The researchers also excluded a small number of births where demographic information about parents, such as their ages and levels of education, was not available. Instances of multiple births were analyzed separately. The exclusions brought the total size of the study sample to approximately 4.9 million births and 12,159 cases of autism.
For older mothers, the step-wise progression in the risk of having a child who later would be diagnosed with autism was apparent among every age group of fathers. When the father was older and the mother was younger ? under 30 ? the child's risk for developing autism also was elevated. For example, among births to mothers under 25, children fathered by a man over 40 were twice as likely to develop autism as those whose father was between 25 and 29. Among mothers over 30, the increased risk associated with older fathers dissipated, the study found.
Because of the large study size, the researchers were able to show how risk for autism was affected by each parent's age by holding one parent's age constant and then comparing autism incidence across the age of the other parent across five-year increments. The subtle interaction of how each parent's age affects the risk of autism then became quantifiable even when it was reliant on the other parent's age. This methodology is more efficacious and requires fewer assumptions than the mathematical modeling used by earlier studies, the researchers said.
The researchers note that understanding the relationship between increased parental age and autism risk is critical to understanding its biological causes. Earlier studies have observed that advanced maternal age is a risk factor for a variety of other birth-related conditions, including infertility, early fetal loss, low birth-weight, chromosomal aberrations and congenital anomalies.
Irva Hertz-Picciotto, professor of public health sciences, a researcher at the UC Davis MIND Institute and the study's senior author, said the reason that having an older parent places a child at risk for autism is not known.
"We still need to figure out what it is about older parents that puts their children at greater risk for autism and other adverse outcomes, so that we can begin to design interventions," Hertz-Picciotto said.
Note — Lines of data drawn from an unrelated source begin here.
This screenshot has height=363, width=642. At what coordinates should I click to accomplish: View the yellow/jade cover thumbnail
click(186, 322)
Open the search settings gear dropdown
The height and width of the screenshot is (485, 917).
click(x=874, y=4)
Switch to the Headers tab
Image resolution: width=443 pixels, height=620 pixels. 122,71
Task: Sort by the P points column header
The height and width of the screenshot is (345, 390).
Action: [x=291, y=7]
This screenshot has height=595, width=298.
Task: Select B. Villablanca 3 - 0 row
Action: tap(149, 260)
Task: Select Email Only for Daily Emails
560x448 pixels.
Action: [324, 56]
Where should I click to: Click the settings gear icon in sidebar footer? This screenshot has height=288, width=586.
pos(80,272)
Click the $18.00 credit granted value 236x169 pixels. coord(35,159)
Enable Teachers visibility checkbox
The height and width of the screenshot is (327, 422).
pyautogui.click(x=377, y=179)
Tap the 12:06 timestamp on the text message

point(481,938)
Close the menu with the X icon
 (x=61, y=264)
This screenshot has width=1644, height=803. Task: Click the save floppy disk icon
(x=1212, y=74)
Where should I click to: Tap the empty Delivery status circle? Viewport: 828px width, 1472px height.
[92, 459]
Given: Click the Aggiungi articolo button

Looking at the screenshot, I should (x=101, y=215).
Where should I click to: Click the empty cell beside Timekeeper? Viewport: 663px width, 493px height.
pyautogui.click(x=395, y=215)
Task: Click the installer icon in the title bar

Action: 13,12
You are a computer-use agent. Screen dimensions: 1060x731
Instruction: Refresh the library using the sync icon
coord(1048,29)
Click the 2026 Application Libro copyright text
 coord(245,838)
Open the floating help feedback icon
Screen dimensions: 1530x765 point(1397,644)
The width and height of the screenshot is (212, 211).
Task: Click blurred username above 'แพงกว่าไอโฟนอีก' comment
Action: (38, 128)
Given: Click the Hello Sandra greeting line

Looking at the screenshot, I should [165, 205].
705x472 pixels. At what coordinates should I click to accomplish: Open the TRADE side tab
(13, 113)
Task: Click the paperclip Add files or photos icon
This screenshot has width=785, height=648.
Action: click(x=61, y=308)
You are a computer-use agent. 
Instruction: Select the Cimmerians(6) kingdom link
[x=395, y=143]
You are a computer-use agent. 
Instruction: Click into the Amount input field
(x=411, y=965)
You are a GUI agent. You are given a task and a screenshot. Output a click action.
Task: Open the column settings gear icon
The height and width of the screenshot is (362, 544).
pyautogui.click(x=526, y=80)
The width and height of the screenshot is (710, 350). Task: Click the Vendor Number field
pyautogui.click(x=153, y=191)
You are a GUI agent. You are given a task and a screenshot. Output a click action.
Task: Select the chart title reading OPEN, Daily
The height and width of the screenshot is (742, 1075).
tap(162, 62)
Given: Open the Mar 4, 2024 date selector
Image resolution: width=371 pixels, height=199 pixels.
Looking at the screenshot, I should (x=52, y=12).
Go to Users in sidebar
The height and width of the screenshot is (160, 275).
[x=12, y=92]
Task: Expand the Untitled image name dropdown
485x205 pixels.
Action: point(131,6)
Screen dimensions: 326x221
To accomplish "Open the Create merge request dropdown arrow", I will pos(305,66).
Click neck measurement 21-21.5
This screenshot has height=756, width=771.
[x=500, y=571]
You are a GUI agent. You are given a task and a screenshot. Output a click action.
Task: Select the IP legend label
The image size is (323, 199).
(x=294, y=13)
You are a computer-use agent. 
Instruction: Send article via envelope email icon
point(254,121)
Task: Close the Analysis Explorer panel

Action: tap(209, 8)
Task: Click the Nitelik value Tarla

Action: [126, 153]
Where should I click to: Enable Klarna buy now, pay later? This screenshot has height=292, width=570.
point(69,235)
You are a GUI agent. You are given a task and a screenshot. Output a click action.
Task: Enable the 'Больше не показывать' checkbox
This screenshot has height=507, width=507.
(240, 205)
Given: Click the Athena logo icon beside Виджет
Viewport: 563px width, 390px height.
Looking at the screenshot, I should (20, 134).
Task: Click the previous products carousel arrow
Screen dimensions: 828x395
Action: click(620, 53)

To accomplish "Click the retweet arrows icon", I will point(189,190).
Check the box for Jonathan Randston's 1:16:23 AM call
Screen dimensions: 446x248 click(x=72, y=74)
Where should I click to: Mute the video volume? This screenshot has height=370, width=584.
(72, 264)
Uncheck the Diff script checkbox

One possible clue comes from a 2008 UC Davis study that found some mothers of children with autism had antibodies to fetal brain protein, while none of the mothers of typical children did. Advancing age has been associated with an increase in autoantibody production. Further work investigating advancing age in such findings may be useful, the study authors said. They added that some persistent environmental chemicals accumulate in the body and also may have a role to play in autism, possibly contributing to the apparent effect of parental age.
The study also suggests that epigenetic changes over time "may enable an older parent to transfer a multitude of molecular functional alterations to a child ... thus epigenetics may be involved in the risks contributed by advancing parental age as a result of changes induced by stresses from environmental chemicals, co-morbidity or assistive reproductive therapy."
Daniel Tancredi, an assistant professor in the Department of Pediatrics at UC Davis Health System, also contributed to this study. It was funded by a grant from the National Institute of Environmental Health Sciences; a United States Environmental Protection Agency Science to Achieve Results (STAR) grant; the UC Davis School of Medicine and Office of Graduate Studies.